Southeast Asian ministers are waiting for more substance on Pompeo’s statements in July that the U.S. government would defend countries pressured by China over maritime sovereignty disputes, the scholars say.

Brunei, Malaysia, Vietnam and the Philippines — all militarily weaker than China — resent Beijing for letting Chinese ships pass through areas they claim in the disputed South China Sea.

Last month, the U.S. Department of Commerce ordered sanctions against 24 Chinese companies that have helped China build islets in the sea.

The U.S. Navy regularly sends ships to the sea to assert freedom of navigation in defiance of Chinese claims to almost the entire sea.

In this photo provided by U.S. Navy, the USS Ronald Reagan (CVN 76, front) and USS Nimitz (CVN 68, rear) Carrier Strike Groups sail together in formation, in the South China Sea, July 6, 2020.

China’s island-building spree through 2017, followed by more assertive military maneuvers, has put the Southeast Asian claimants on guard in the waterway that’s prized for fisheries and energy reserves. Washington has no claim in the 3.5 million-square-kilometer sea but believes the sea should be open internationally, U.S. officials have said.

Pompeo was due Wednesday to “address U.S. priorities in the Indo-Pacific and share details on our efforts to support a free and open region based on principles of sovereignty and pluralism,” the Department of State told reporters by e-mail September 3.

“How receptive they are to a tougher U.S. line is going to say something about how receptive they are going to be to Chinese outreach,” said Gregory Poling, director of the Asia Maritime Transparency Initiative under the Center for Strategic and International Studies research organization in Washington.

China is expected to offer economic support rather than sound upbeat about the maritime dispute, analysts say. It’s unlikely to revive talks about a South China Sea code of conduct, for example, as that idea for avoiding mishaps has been off the table for half a year and Vietnam is angry over maritime incidents with China earlier in the year, Poling said.

Southeast Asian leaders further wonder whether China fumbled its initial COVID-19 response, said Alan Chong, associate professor at the S. Rajaratnam School of International Studies. They’re wary of instability in Hong Kong, too, he said.

But he said they’re listening for any hint of a trade initiative or proposals for “travel bubbles” that would allow free flow of tourists between countries with low COVID-19 rates. Most Asian countries allow little inbound travel to stop the coronavirus spread.

--------------------

QUESTIONS:
1/ In the South China Sea article, how many Chinese companies did the U.S. Department of Commerce order sanctions against?
2/ Copy the passage in the South China Sea article starting with "Southeast Asian leaders" and going on through "too, he said.".
3/ Write what follows in the South China Sea article, picking up after its final sentence.
The items below come from a separate source.

RECORD EXCERPTS:
--------------------

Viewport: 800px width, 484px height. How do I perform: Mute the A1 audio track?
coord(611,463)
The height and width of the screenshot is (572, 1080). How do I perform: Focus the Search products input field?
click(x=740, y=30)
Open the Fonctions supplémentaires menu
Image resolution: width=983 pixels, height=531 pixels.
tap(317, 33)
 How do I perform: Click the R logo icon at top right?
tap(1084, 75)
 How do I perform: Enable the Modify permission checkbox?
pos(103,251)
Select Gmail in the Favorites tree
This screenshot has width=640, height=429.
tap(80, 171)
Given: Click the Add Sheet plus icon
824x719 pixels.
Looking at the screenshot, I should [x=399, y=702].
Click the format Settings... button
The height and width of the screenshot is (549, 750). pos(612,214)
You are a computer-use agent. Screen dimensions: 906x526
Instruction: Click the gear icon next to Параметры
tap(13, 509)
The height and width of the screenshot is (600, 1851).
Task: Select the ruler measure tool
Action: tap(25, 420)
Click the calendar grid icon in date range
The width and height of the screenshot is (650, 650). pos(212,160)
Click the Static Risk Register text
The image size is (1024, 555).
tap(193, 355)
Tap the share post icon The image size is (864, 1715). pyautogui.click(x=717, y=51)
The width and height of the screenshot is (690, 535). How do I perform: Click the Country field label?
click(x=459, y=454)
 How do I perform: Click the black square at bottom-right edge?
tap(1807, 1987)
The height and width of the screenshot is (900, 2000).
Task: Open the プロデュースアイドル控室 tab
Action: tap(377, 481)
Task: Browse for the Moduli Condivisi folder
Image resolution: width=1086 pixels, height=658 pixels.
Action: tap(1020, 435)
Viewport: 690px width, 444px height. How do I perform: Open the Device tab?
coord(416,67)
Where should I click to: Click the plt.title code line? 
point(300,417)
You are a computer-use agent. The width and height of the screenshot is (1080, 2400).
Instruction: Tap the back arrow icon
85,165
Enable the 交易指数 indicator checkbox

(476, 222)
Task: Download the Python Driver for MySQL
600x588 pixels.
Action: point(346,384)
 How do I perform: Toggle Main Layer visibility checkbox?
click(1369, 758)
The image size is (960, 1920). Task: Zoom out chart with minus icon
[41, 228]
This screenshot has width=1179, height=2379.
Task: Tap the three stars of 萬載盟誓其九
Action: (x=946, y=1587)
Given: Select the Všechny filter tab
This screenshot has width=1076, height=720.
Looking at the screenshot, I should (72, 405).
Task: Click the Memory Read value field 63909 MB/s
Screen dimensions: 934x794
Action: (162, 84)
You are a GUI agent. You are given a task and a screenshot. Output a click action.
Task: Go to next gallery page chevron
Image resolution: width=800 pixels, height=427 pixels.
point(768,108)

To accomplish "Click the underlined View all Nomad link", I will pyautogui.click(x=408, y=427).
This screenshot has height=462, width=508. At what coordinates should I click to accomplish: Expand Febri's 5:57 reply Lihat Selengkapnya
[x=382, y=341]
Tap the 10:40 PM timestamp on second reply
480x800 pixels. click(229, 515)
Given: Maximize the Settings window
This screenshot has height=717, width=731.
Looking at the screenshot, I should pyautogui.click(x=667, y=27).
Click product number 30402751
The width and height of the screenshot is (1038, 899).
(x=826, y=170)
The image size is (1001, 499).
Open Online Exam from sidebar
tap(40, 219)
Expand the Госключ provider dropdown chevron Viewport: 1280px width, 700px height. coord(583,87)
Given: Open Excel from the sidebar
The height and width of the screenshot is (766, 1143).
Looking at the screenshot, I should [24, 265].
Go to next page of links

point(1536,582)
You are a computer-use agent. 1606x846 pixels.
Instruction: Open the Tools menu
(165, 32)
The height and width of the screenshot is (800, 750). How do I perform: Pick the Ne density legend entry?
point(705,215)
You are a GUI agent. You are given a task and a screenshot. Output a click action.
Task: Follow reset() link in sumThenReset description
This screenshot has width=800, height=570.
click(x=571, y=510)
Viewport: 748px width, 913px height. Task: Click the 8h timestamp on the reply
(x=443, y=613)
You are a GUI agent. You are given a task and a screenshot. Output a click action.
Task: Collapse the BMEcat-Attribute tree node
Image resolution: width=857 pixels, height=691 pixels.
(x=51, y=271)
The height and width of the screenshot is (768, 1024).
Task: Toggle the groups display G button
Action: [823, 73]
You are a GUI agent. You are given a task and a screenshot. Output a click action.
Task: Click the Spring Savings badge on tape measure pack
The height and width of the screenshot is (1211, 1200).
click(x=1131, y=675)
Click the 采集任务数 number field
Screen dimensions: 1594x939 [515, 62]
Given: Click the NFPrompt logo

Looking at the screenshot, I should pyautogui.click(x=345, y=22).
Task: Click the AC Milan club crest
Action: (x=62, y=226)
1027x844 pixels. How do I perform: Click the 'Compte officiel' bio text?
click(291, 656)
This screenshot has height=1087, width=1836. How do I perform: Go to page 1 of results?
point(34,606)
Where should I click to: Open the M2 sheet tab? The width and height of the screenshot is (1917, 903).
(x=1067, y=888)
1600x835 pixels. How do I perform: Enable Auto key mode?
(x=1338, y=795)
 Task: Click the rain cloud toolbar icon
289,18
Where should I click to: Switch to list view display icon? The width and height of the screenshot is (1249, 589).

--------------------

EXERCISE RESULTS:
1/ 24

2/
Southeast Asian leaders further wonder whether China fumbled its initial COVID-19 response, said Alan Chong, associate professor at the S. Rajaratnam School of International Studies. They’re wary of instability in Hong Kong, too, he said.

3/
In this image taken from video provided by VTV, Chinese Foreign Minister Wang Yi speaks during an online meeting with ASEAN foreign ministers on Wednesday, Sept. 9, 2020. Southeast Asia’s top diplomats held their annual talks by video Wednesday to discuss the immense crisis wrought by the coronavirus pandemic and rising tensions in the South China Sea amid the escalating rivalry between Washington and Beijing. (VTV via AP)

The Chinese ambassador to ASEAN said in May that a two-year, $2 billion commitment of international anti-pandemic aid would include Southeast Asia.

“Chinese leadership is the only one that you can seriously expect any major initiatives from, but even then, one cannot expect completely obedient followership from the rest of the East Asia Summit because there are reservations about Chinese intentions,” Chong said.

Southeast Asian states in the long term will pursue stronger ties with both superpowers, as openly taking sides would risk isolating one while favoring the other, scholars say. China and the United States are embroiled in a wide-ranging dispute over trade, internet controls, technology transfers and each side’s diplomatic activity in the other country.

“We can be sure that ASEAN will strike a tone that emphasizes cooperation while skirting the Sino-U.S. issues as much as possible,” said Collin Koh, a maritime security research fellow at Nanyang Technological University in Singapore.

Malaysia, for example, sells its agricultural staple, palm oil, to China. The Chinese capital has helped build infrastructure in Malaysia as well.

“We are not in China’s camp, but we don’t want to be seen to be provocative either,” said Shahriman Lockman, senior foreign policy and security studies analyst with the Institute of Strategic and International Studies research organization in Kuala Lumpur.